Decision Date24 June 1985
Docket NumberNo. 83-1894,83-1894
Citation369 N.W.2d 670,124 Wis.2d 413
PartiesSTATE ex rel. David HENNEKENS, Petitioner-Appellant-Petitioner, v. CITY OF RIVER FALLS POLICE AND FIRE COMMISSION, Respondent-Cross-Petitioner. *
CourtWisconsin Supreme Court

Randall Schneider, Milwaukee, argued, for petitioner-appellant-petitioner; Linda S. Vanden Heuvel and Vanden Heuvel Law Offices, Milwaukee, on brief.

Stuart J. Krueger, River Falls, argued, for respondent-cross-petitioner; Bye, Krueger & Goff, S.C., River Falls, on brief.

CALLOW, Justice.

This is a review of an unpublished decision of the court of appeals which affirmed in part and reversed in part a judgment of the Pierce county circuit court, Judge William E. McEwen, and remanded the matter to the circuit court. We affirm the court of appeals in part, reverse in part, and remand the cause to the circuit court.
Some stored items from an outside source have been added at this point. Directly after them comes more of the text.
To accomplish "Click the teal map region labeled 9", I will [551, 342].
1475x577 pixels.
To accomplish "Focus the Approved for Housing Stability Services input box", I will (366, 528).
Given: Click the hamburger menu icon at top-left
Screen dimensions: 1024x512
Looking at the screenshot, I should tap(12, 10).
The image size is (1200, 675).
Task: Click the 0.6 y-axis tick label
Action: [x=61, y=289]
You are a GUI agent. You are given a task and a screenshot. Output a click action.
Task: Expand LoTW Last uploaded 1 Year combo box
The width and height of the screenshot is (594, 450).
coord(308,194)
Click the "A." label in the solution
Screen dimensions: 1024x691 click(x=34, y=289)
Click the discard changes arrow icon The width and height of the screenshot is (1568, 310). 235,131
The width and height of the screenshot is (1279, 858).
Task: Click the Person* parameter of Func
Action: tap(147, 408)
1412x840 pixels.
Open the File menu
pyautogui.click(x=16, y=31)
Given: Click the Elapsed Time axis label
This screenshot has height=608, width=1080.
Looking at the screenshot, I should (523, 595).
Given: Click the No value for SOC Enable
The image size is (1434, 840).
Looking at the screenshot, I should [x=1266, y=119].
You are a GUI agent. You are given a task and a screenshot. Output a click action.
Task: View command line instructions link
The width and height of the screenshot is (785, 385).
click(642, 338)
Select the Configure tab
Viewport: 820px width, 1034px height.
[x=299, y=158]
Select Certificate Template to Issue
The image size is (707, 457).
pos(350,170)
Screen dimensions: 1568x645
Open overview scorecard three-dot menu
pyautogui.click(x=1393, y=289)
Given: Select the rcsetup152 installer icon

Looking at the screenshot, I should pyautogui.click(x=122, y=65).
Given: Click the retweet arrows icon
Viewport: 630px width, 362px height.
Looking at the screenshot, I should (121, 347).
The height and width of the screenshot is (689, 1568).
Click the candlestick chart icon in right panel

On May 20, 1982, the chief of police suspended David Hennekens for thirty days without pay from his position as a police officer for the city of River Falls. The suspension resulted from alleged violation of three of the River Falls Police Department rules. 1 Hennekens requested a hearing on his suspension before the River Falls Police and Fire Commission (Commission). On June 14, 1982, amended charges were filed against Hennekens by the Chief of Police. The amended charges alleged that Hennekens had committed five violations of police department rules. 2

The first charge stated that Hennekens had left his assigned post of duty without authorization and had entered a meeting of the police and fire commission, carrying a recording device which was not for departmental use. The second and third charges stated that Hennekens had failed to conform to work standards established for his position in that he had failed to identify unlocked doors on his foot patrol beat. 3 The fourth charge alleged that Hennekens had continuous associations with a person he knew or should have known was under criminal investigation and/or who had a reputation in the community or police department for present involvement in felonious or criminal behavior. The fifth charge alleged that Hennekens had divulged information to persons not connected with the police department.

On July 13, 1982, a hearing on the charges was held before the River Falls Police and Fire Commission. The first charge, which alleged that Hennekens had left his post of duty without authorization, was not sustained. The Commission did sustain the other four charges and ordered that Hennekens be removed from the department.

Hennekens filed an appeal in Pierce county circuit court from the Commission's decision pursuant to sec. 62.13(5)(i), Stats. The sole issue to be determined by the circuit court on the appeal was: Upon the evidence was the order of the Commission reasonable? The circuit court found the Commission's order to be reasonable.

On January 13, 1983, Hennekens brought a writ of certiorari before the Pierce county circuit court an order quashing the writ of certiorari was filed on March 29, 1983. On August 17, 1983, the court issued its findings of fact, conclusions of law, and judgment in the matter. The court found that the Commission had acted within its jurisdiction and according to law; that its action was not arbitrary, oppressive, or unreasonable; and that there was evidence which, if the Commission believed it, would support the Commission's order.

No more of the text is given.